┌──

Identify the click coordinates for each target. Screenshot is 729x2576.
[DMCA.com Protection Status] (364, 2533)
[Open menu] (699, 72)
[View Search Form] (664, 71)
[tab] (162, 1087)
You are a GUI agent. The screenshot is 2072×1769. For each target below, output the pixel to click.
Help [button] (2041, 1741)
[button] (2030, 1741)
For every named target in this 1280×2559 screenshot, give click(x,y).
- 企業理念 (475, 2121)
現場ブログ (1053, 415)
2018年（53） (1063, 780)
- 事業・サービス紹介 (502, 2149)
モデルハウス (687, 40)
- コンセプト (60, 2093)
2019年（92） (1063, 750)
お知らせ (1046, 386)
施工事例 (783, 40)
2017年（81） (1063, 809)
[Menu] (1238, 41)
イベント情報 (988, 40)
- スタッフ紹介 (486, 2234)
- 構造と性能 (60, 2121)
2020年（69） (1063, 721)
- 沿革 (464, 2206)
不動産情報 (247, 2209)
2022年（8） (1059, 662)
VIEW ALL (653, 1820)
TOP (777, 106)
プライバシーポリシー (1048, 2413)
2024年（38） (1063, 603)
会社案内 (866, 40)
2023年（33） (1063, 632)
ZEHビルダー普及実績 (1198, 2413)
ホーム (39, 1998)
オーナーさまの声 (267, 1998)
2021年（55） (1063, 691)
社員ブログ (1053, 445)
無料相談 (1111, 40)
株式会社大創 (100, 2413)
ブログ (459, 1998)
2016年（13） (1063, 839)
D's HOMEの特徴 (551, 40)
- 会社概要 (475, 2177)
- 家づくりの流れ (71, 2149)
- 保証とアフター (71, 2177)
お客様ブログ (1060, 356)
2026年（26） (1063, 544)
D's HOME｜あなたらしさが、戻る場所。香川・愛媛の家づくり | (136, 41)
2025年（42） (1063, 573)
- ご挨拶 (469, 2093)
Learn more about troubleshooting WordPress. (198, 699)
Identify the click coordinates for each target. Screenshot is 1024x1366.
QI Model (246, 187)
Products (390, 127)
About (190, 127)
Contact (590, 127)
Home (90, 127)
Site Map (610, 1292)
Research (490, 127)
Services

└──

__Task description__:
From the very first line of the records down to the line with "- 企業理念 (475, 2121)", please write out each line exactly, including both ends and no other lines.

__Response for this exercise__:
Identify the click coordinates for each target. Screenshot is 729x2576.
[DMCA.com Protection Status] (364, 2533)
[Open menu] (699, 72)
[View Search Form] (664, 71)
[tab] (162, 1087)
You are a GUI agent. The screenshot is 2072×1769. For each target below, output the pixel to click.
Help [button] (2041, 1741)
[button] (2030, 1741)
For every named target in this 1280×2559 screenshot, give click(x,y).
- 企業理念 (475, 2121)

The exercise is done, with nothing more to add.